● GIVEN INFORMATION
━━━━━━━━━━━━━━━━━━━━

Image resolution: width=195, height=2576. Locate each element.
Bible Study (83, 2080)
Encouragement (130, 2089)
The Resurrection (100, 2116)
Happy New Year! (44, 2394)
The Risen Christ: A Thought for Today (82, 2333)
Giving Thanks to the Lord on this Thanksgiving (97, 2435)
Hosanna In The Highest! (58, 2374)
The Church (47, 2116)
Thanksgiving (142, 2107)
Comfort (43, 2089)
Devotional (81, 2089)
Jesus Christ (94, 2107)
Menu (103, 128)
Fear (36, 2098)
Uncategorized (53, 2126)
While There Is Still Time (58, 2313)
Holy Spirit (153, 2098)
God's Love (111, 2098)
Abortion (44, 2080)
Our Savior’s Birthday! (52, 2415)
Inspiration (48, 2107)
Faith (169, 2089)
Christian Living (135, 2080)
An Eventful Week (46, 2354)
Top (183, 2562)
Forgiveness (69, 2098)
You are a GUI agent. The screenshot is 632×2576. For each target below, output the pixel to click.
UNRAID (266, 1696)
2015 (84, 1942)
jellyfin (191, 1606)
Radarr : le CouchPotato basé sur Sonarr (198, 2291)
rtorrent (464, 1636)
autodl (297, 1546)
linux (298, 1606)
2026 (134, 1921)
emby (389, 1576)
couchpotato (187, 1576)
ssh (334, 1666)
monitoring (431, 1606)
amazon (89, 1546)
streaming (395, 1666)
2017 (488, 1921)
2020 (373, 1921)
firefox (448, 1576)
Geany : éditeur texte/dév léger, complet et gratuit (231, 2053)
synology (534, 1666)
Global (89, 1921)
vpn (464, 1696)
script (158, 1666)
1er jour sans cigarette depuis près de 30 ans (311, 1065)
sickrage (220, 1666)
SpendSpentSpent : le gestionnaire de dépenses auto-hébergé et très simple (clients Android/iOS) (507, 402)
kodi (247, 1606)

━━━━━━━━━━━━━━━━━━━━

● EXERCISE DESCRIPTION
Which lines of the records above contain the word "Thanksgiving"? Report each one.

● TASK RESPONSE
Giving Thanks to the Lord on this Thanksgiving (97, 2435)
Thanksgiving (142, 2107)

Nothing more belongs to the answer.